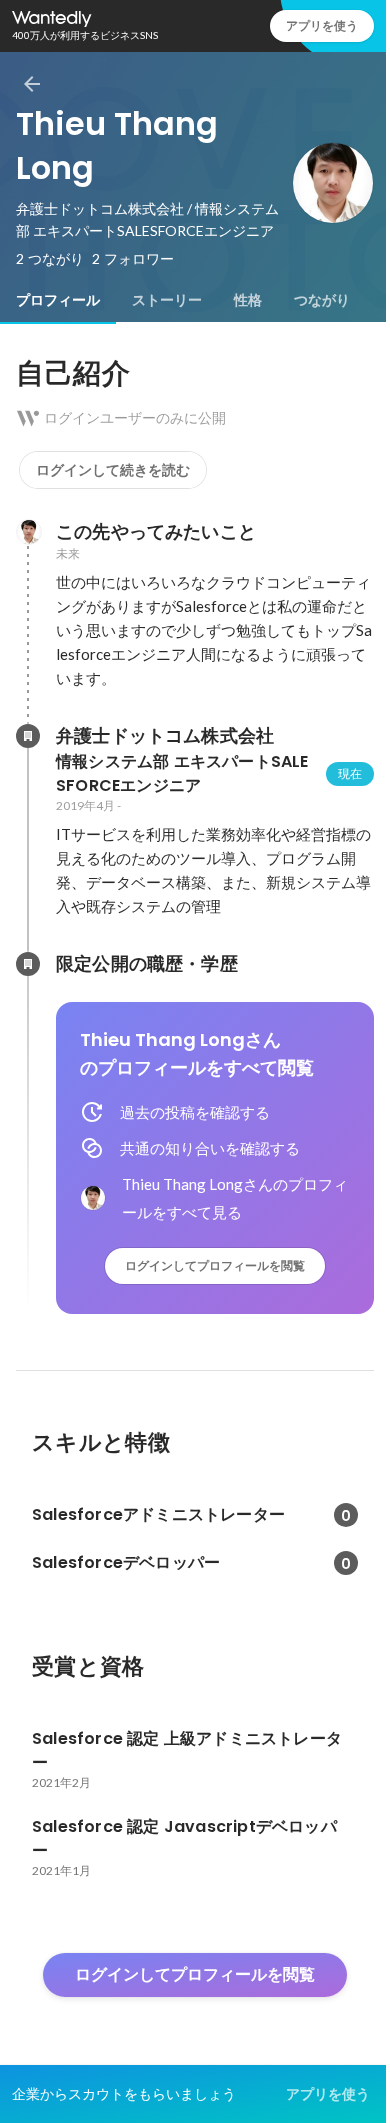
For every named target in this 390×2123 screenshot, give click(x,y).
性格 (248, 300)
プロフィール (58, 300)
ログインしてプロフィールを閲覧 (215, 1265)
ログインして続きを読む (113, 470)
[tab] (58, 300)
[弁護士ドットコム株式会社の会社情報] (28, 736)
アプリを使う (322, 25)
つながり (322, 300)
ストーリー (167, 300)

-------

→ What is expected
When you repeat the data, keep every line exact and drop the images.

→ Exercise response
For every named target in this 390×2123 screenshot, give click(x,y).
性格 (248, 300)
プロフィール (58, 300)
ログインしてプロフィールを閲覧 (215, 1265)
ログインして続きを読む (113, 470)
[tab] (58, 300)
[弁護士ドットコム株式会社の会社情報] (28, 736)
アプリを使う (322, 25)
つながり (322, 300)
ストーリー (167, 300)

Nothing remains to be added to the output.